Your task:
From the material below, copy exactly the lines beginning with the one that contains "Given: Click the メッセージを送信 title text" and ending with the one that contains "773x509 pixels."; the pictures stay out.
____ Supplied data
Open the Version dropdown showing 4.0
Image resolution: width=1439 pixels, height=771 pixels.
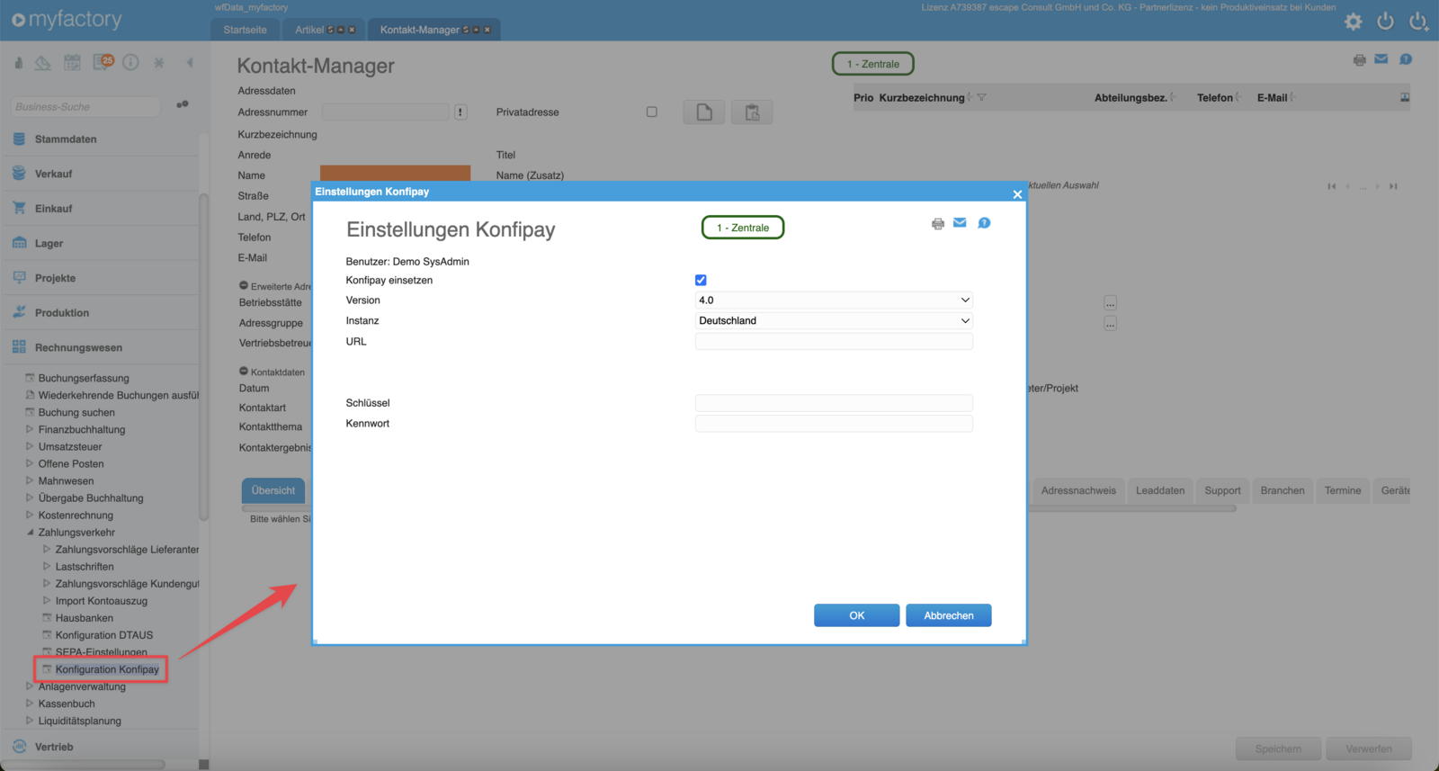pos(833,300)
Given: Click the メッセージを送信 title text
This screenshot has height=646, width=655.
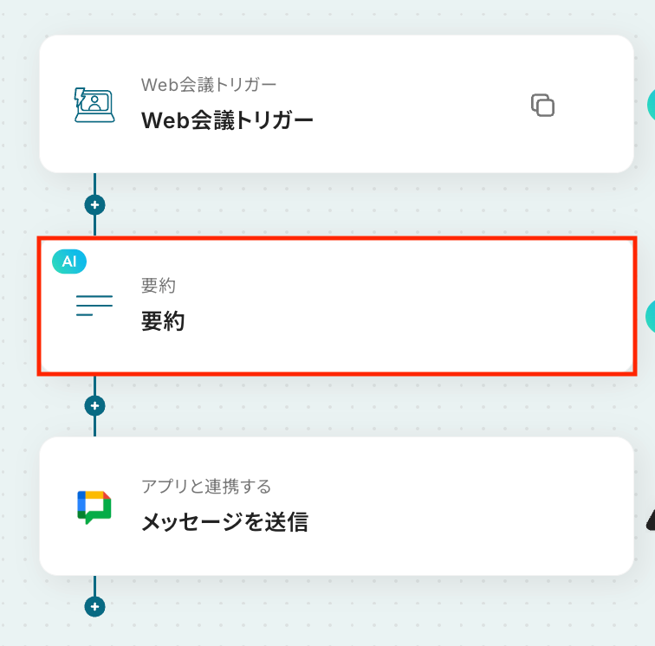Looking at the screenshot, I should click(x=225, y=522).
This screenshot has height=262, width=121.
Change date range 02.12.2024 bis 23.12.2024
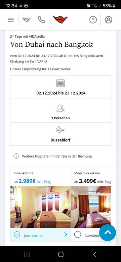(61, 93)
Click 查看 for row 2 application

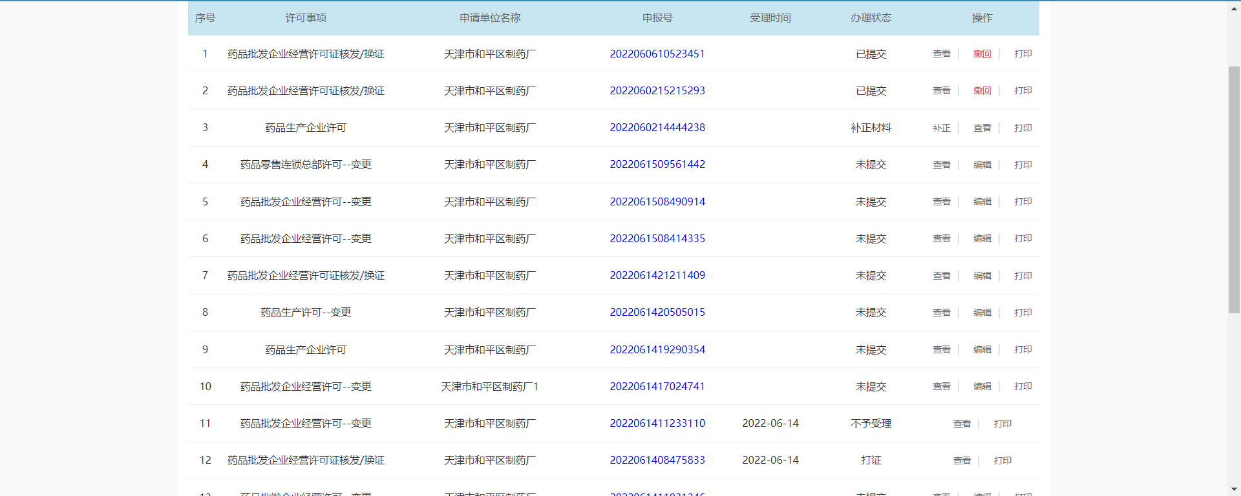click(x=941, y=91)
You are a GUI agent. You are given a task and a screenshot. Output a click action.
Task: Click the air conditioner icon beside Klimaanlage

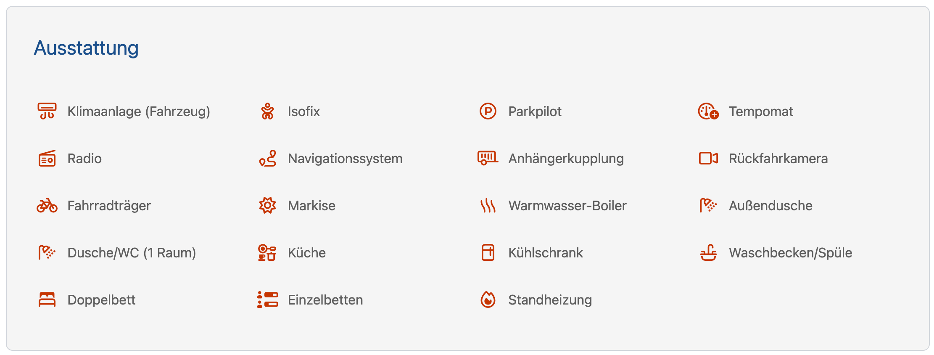tap(47, 111)
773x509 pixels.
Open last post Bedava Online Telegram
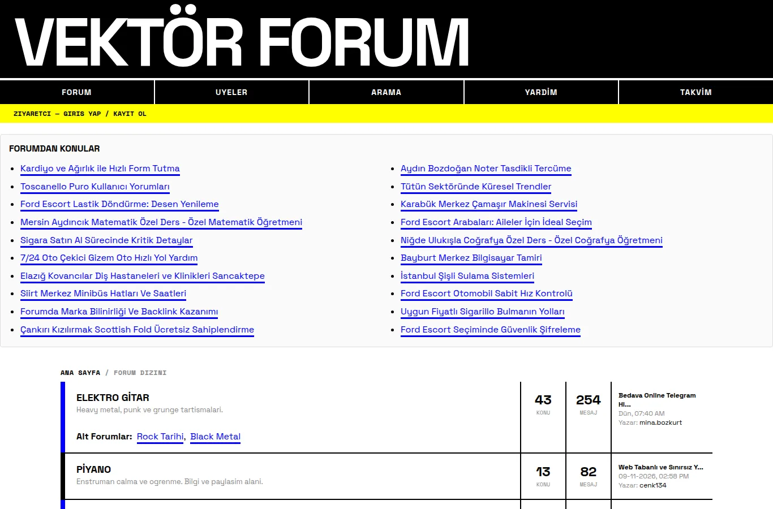(657, 400)
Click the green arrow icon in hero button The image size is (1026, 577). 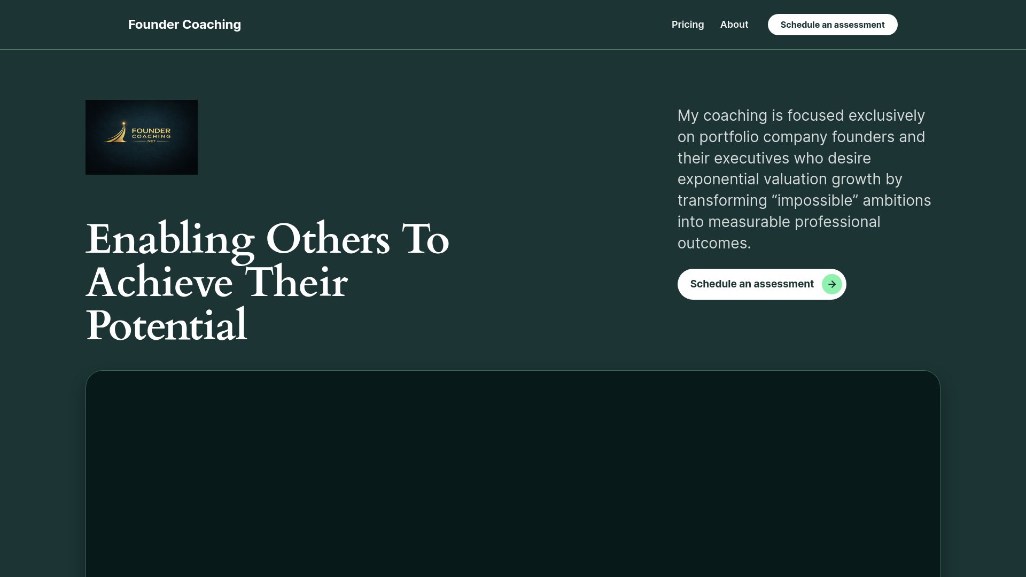tap(831, 284)
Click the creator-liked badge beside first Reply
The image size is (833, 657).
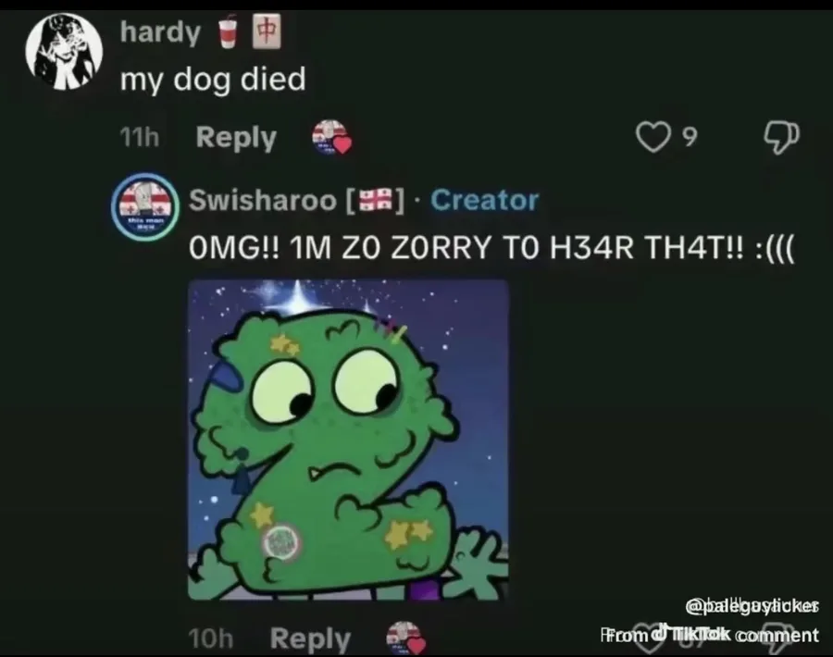tap(331, 137)
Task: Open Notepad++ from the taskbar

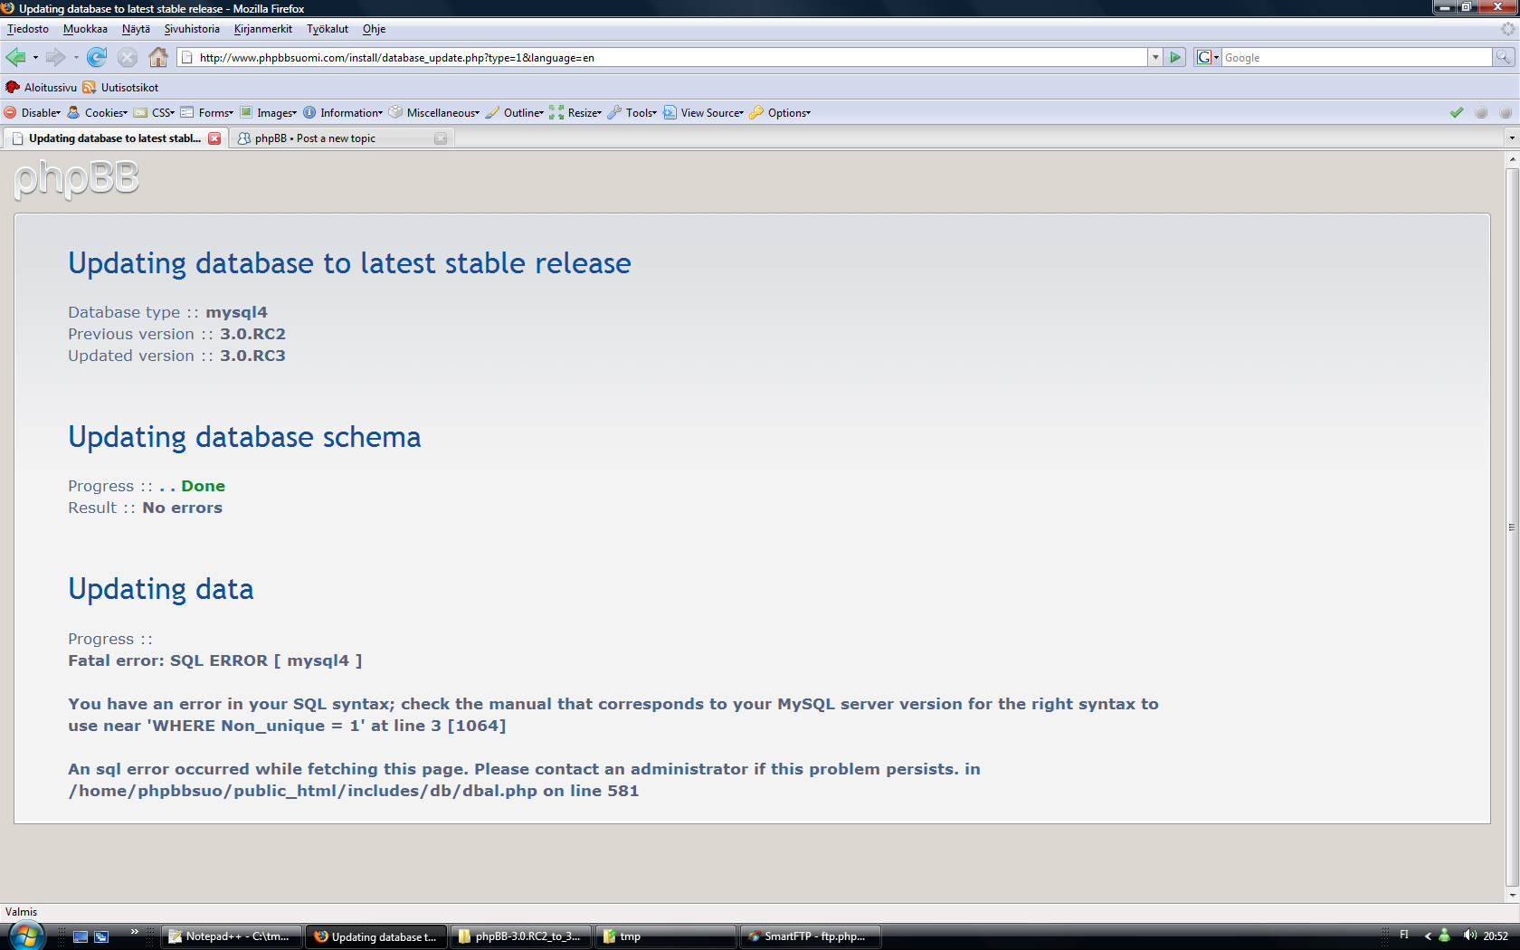Action: pos(231,936)
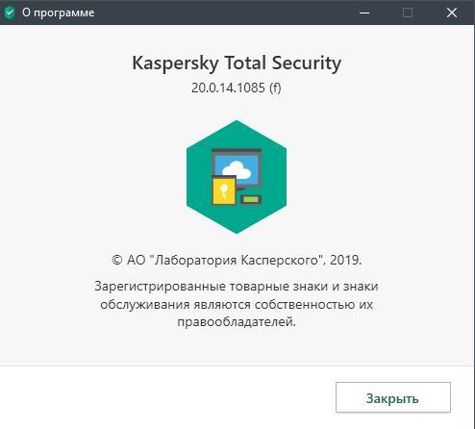Click the (f) suffix after the version
The image size is (475, 429).
click(275, 88)
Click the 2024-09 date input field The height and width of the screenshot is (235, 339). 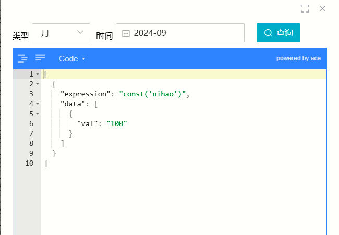tap(180, 33)
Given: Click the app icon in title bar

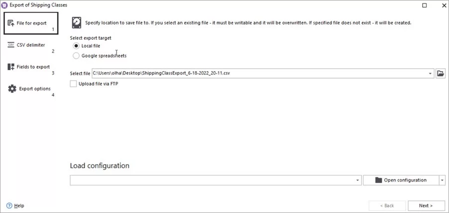Looking at the screenshot, I should click(x=5, y=5).
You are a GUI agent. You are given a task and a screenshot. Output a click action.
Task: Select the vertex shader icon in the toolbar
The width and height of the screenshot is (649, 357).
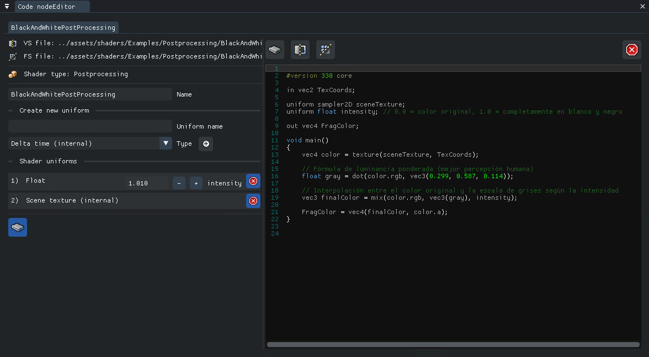[x=300, y=50]
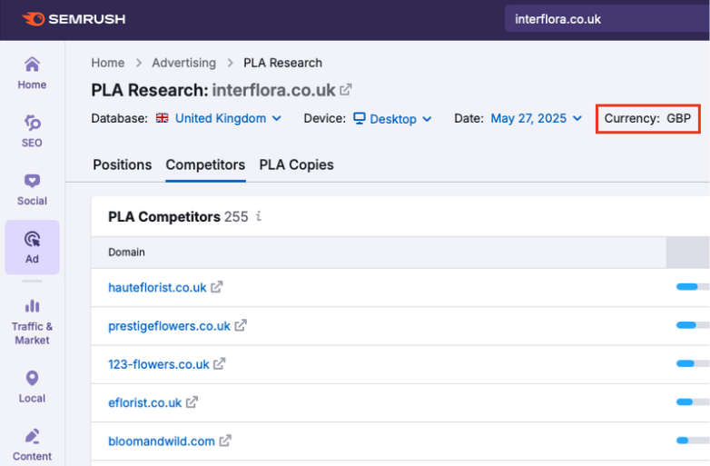
Task: Expand the Desktop device dropdown
Action: [x=392, y=119]
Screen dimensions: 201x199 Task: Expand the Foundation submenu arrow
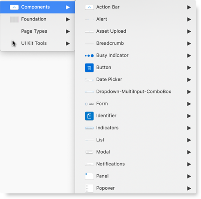click(x=68, y=19)
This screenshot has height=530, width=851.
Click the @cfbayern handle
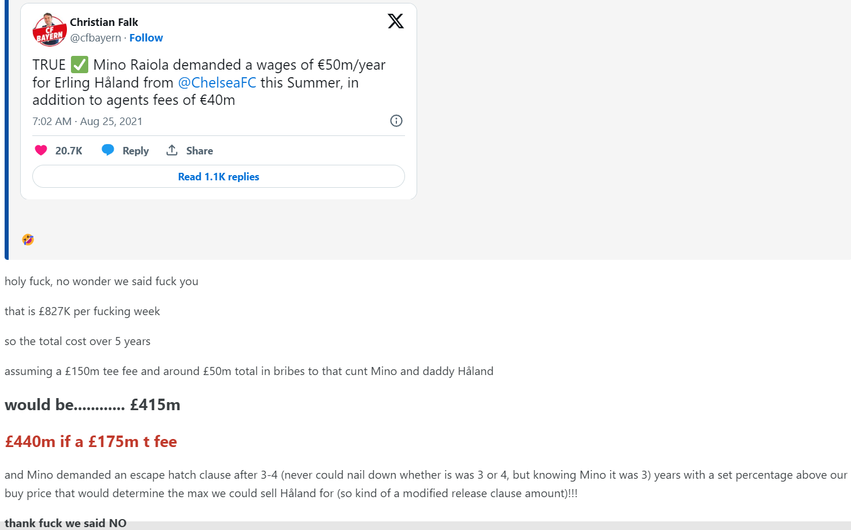tap(96, 38)
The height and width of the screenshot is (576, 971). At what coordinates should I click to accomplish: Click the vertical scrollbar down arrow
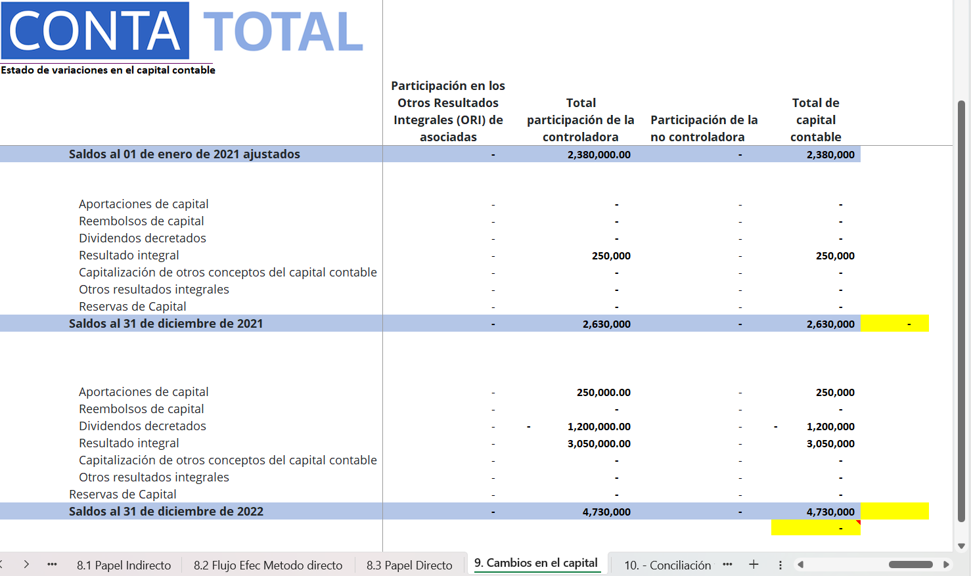pos(961,546)

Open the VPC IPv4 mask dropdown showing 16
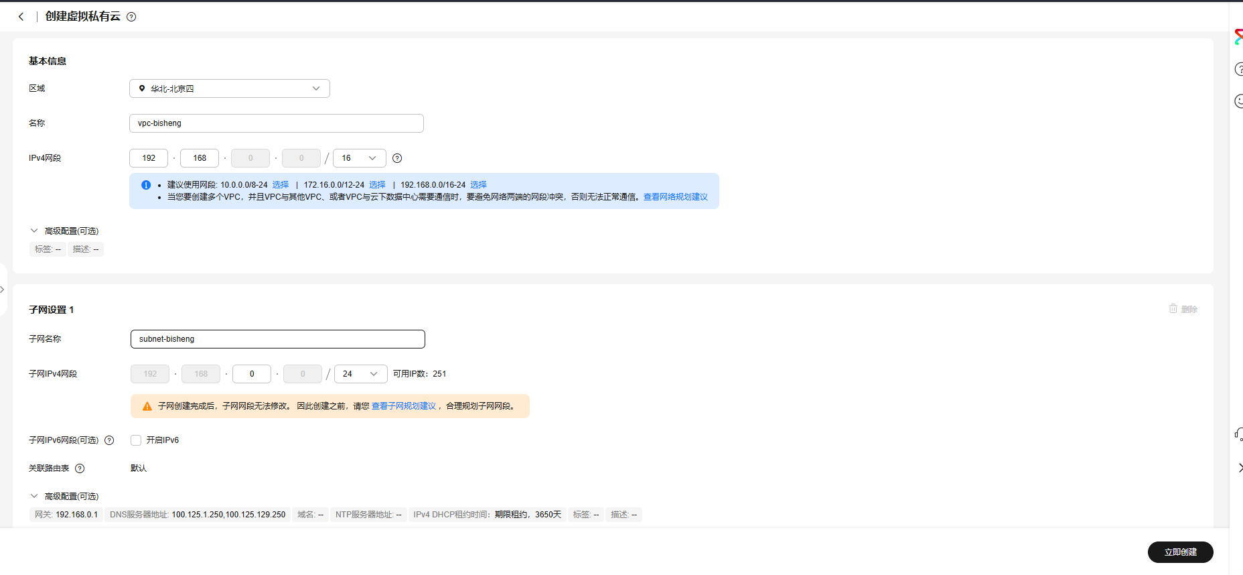[359, 158]
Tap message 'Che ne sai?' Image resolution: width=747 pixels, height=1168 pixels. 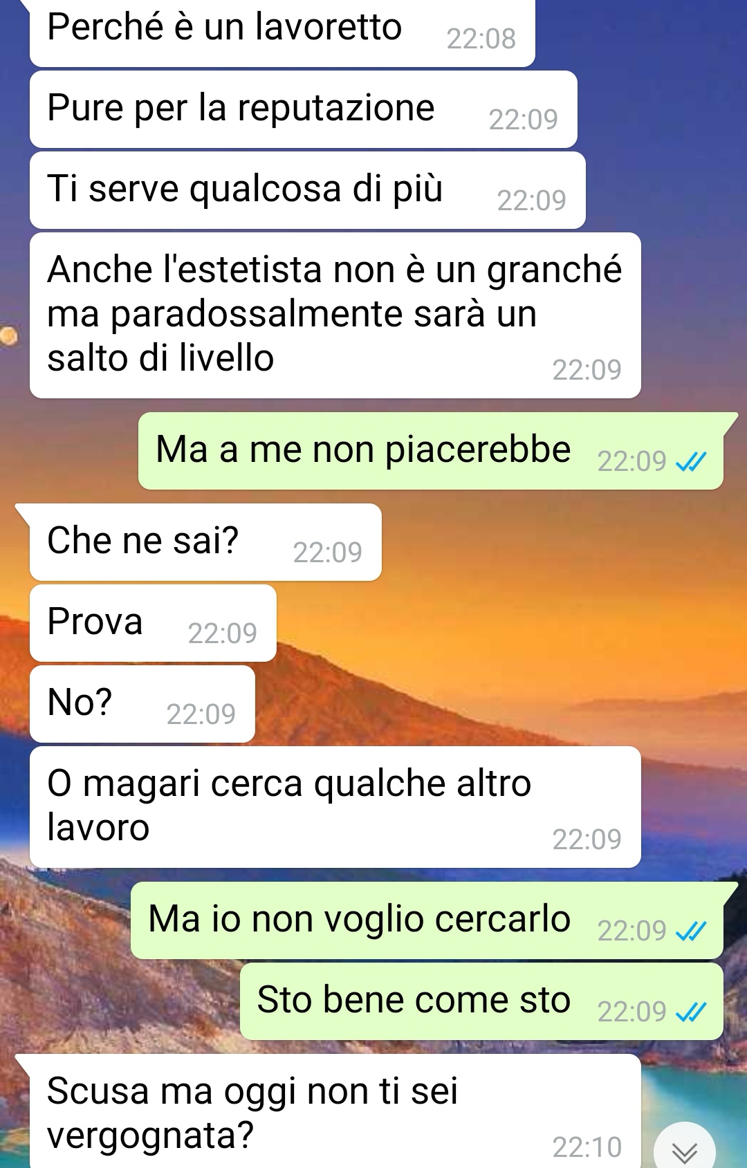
________
Answer space:
Given: Click the メッセージを送信 title text
This screenshot has height=646, width=655.
Looking at the screenshot, I should click(x=225, y=522).
This screenshot has height=262, width=121.
Change date range 02.12.2024 bis 23.12.2024
(61, 93)
Click 查看 for row 2 application

click(x=941, y=91)
You are a GUI agent. You are given a task and a screenshot. Output a click action.
Task: Click the air conditioner icon beside Klimaanlage

tap(47, 111)
773x509 pixels.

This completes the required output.